Jika tidak menandai bab, pasal dan penafsiran itu dengan tinta merah, boleh juga menandainya dengan cara lain yang akan membedakan dengan naskah buku pada umumnya, seperti penebalan huruf, memanjangkan sambungan antar huruf, penulisan dalam satu baris tersendiri, dan lain sebagainya. Tujuannya adalah memudahkan pencarian pada saat dibutuhkan. Sebaiknya pisahkan setiap kalimat dengan bulatan, garis miring, atau huruf yang ditebalkan.
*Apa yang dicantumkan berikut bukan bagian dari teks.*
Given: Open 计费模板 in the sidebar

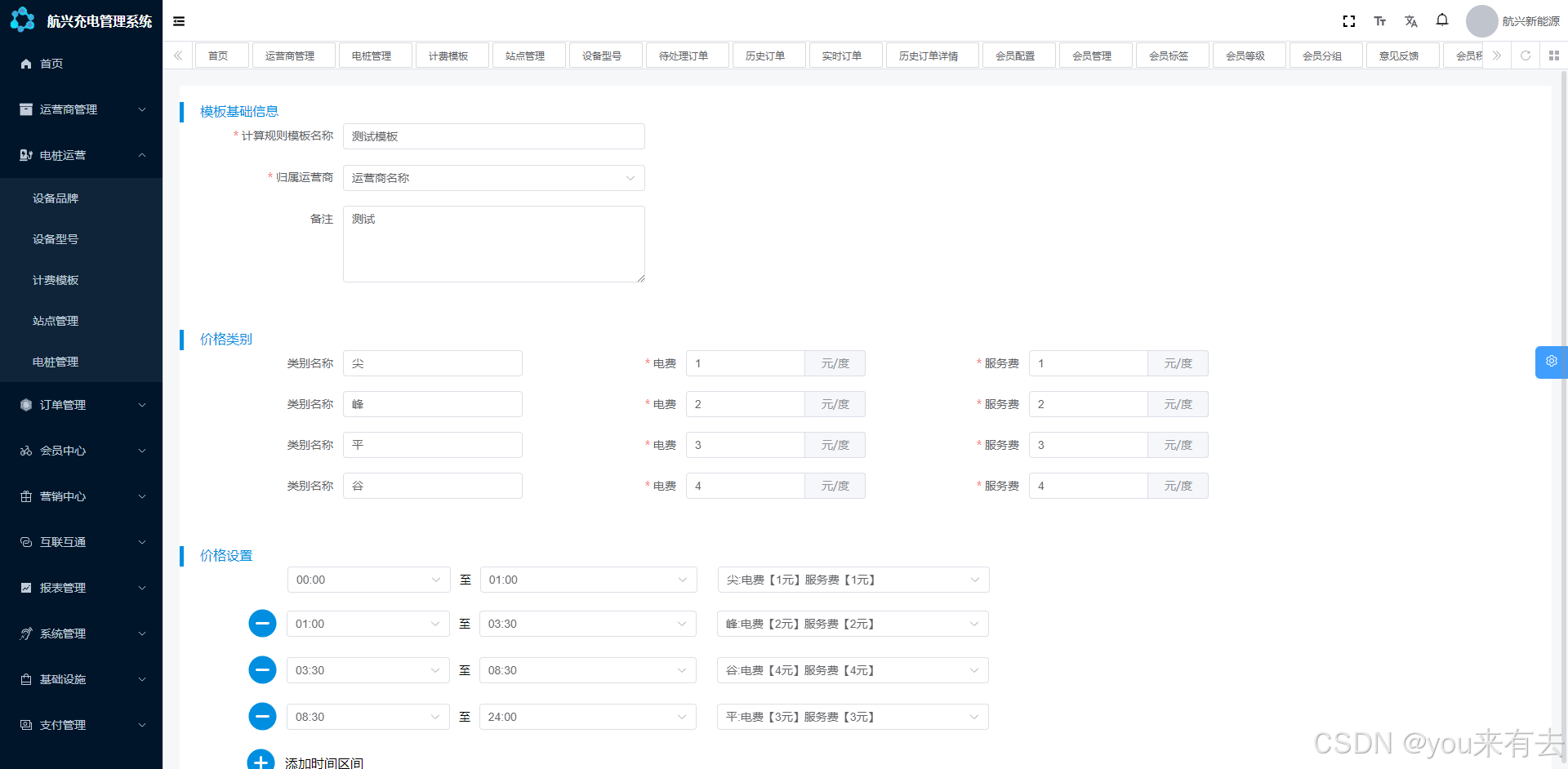Looking at the screenshot, I should [56, 280].

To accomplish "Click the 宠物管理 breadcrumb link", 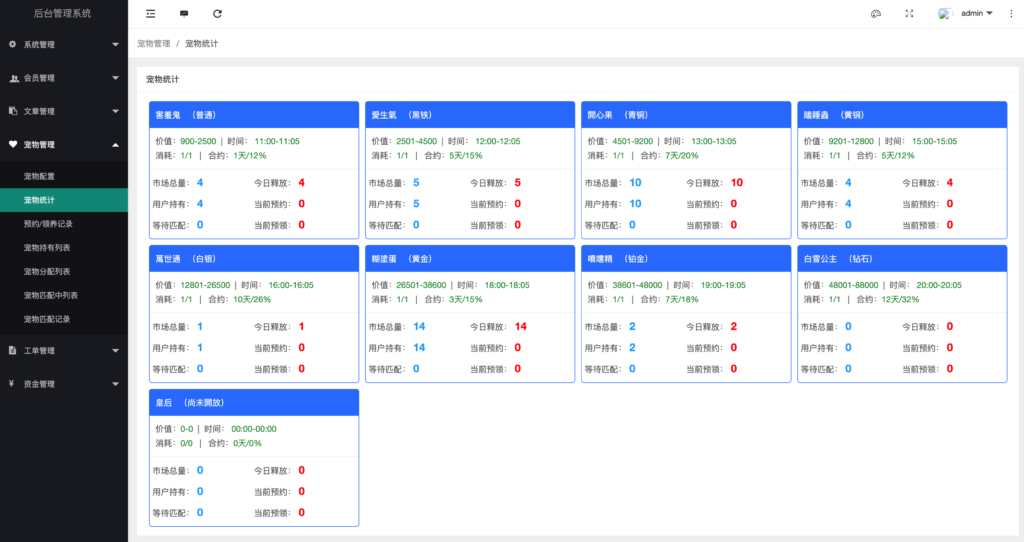I will pyautogui.click(x=153, y=44).
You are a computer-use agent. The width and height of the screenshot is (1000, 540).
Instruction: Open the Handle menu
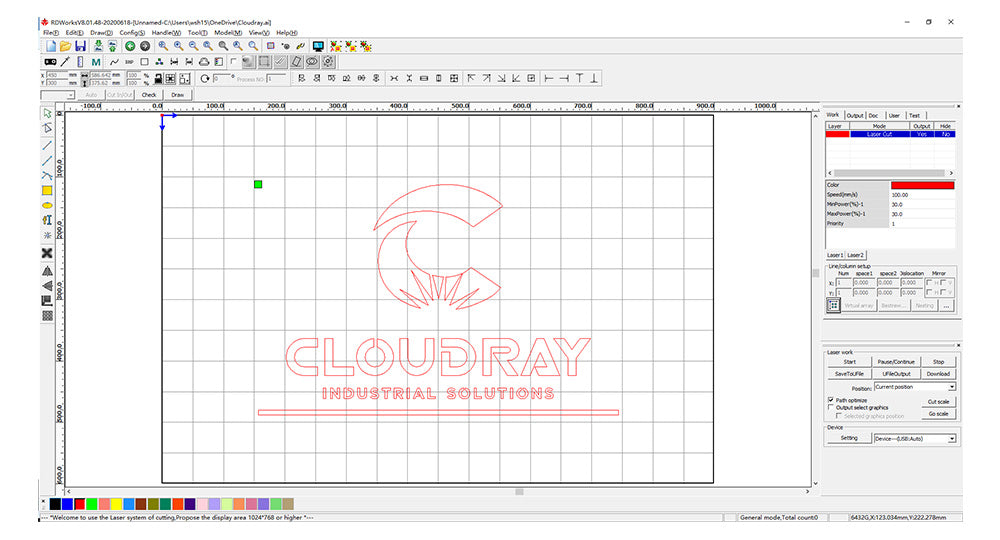click(166, 33)
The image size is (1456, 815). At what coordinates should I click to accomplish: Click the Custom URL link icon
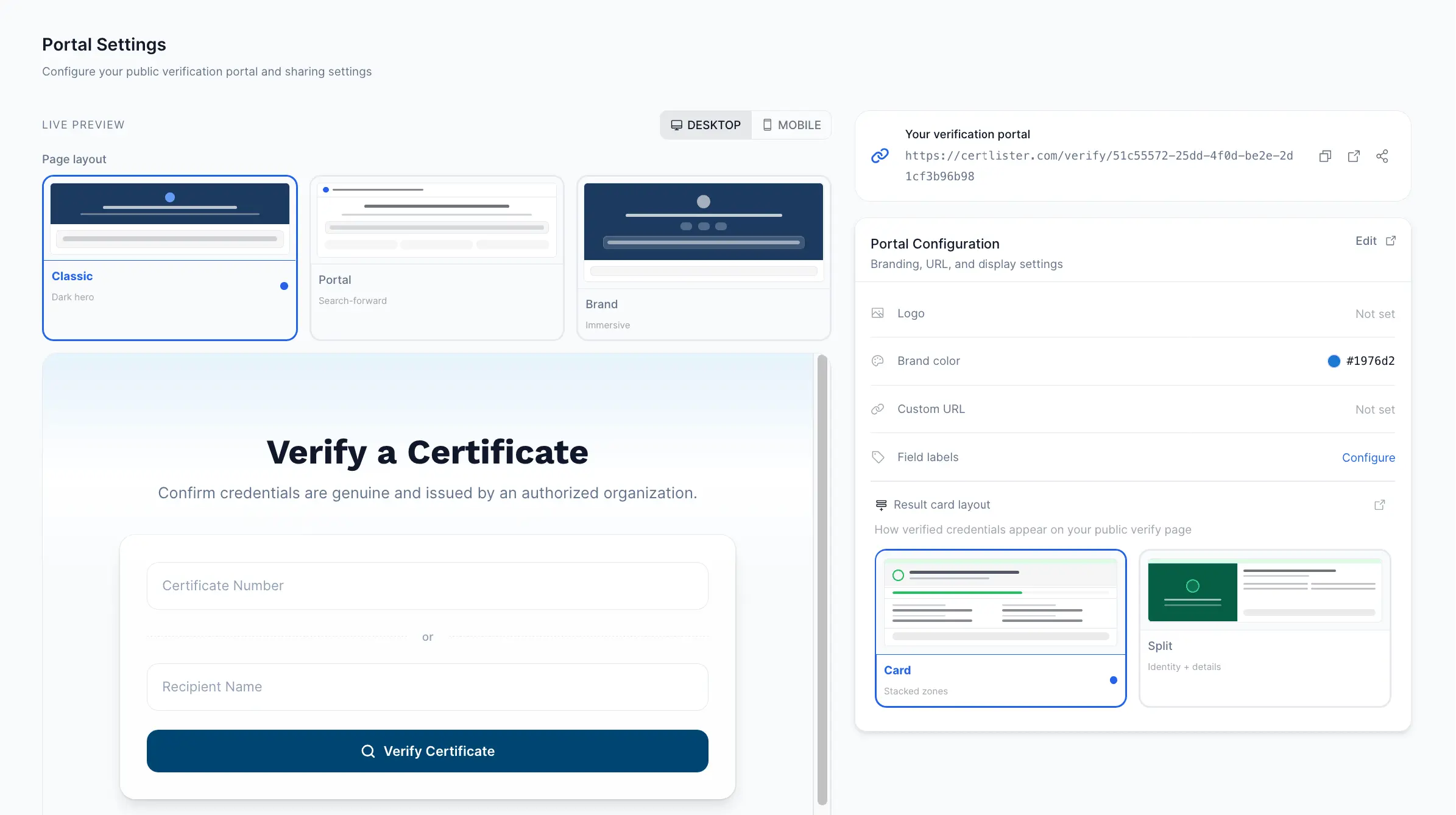pos(878,409)
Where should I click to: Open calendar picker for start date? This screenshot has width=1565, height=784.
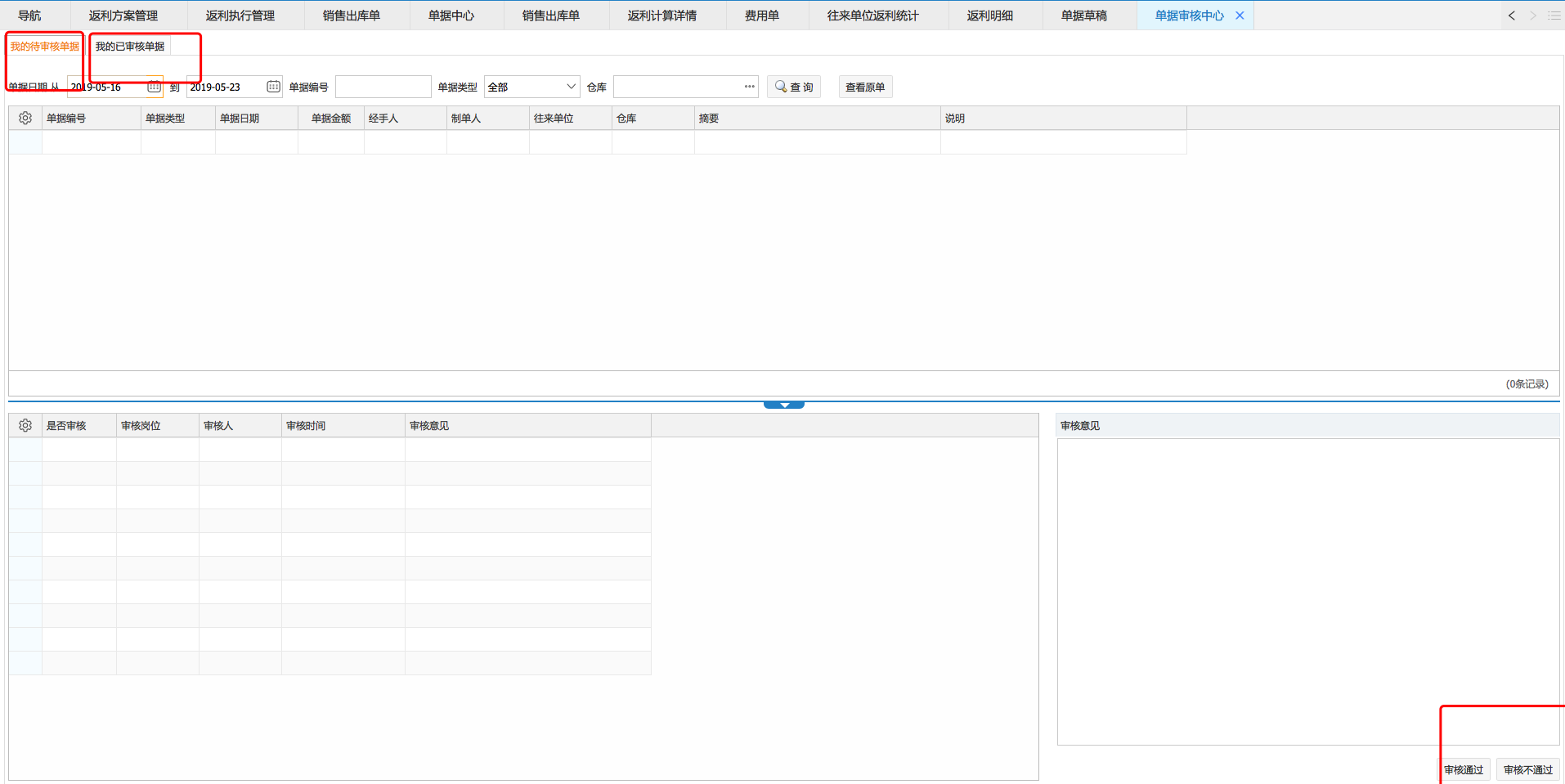[154, 87]
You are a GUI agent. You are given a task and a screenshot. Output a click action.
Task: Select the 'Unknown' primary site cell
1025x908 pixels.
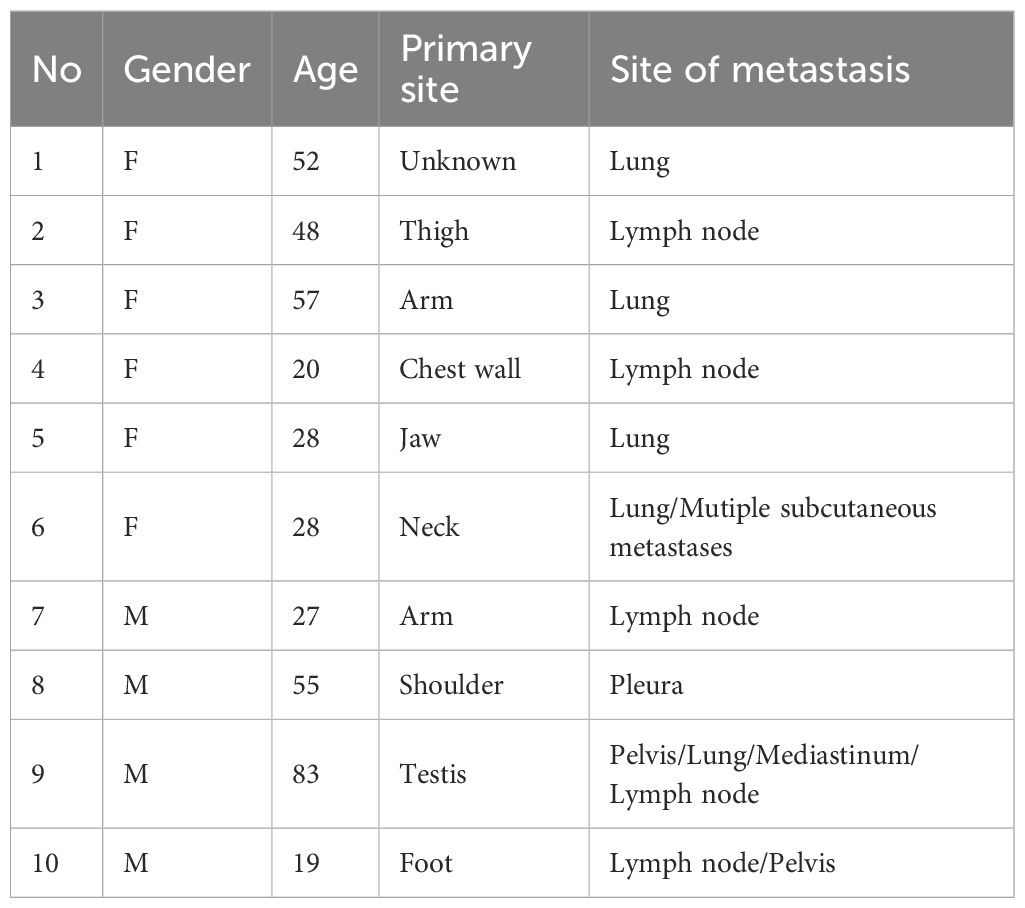(458, 161)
Jangan menyambungkan seluruh kalimat dengan satu rentetan yang tidak jelas titik-komanya, karena hal itu akan menyulitkan pembaca memahami maksudnya, membuang-buang waktu untuk memikirkannya, dan hanya orang super dungu saja yang melakukan tindakan tersebut.
Kesebelas
Para ulama' mengatakan bahwa mencoret (adh-dharb) itu lebih baik dibanding menggosok (al-hakk), terlebih lagi dalam buku-buku hadits, karena di dalamnya bisa ada unsur tuduhan pemalsuan (tuhmah) dan ketidaktahuan atas suatu informasi (jahalah). Selain itu, kitab hadits biasanya lebih lama bertahan sehingga dikhawatirkan gosokan (dengan batu kapur) itu hilang. Bisa jadi juga tindakan menggosok dengan batu kapur itu berbahaya karena dapat melobangi kertas, sehingga sekaligus merusak tulisan yang ada di sebaliknya. Ini berarti kerusakan berganda. Namun, jika hanya berupa penghilangan titik atau tanda baca, maka menggosok itu lebih baik.
Ketika men-tashhih kitab di hadapan seorang guru atau membandingkannya dengan naskah asli, beri tanda pada tempat-tempat perhentian kalimatnya. Silakan pilih tanda yang bisa mengisyaratkan kepada makna ini.
***Kitab-kitab klasik berbahasa Arab tidak mengenal tanda titik dan koma. Tulisan Arab juga tidak mengenal huruf besar dan kecil. Satu-satunya cara mengetahui perpindahan pembahasan atau dimulainya suatu kalimat baru adalah dengan mencermati susunan kalimat yang tertulis atau pergantian baris. Kadang ada juga yang memberi tanda dengan garis miring, atau kalimat berbunyi intahaa (selesai, habis), atau inisial alif-ha' yang berarti intahaa hunaa (selesai sampai disini). [pen.]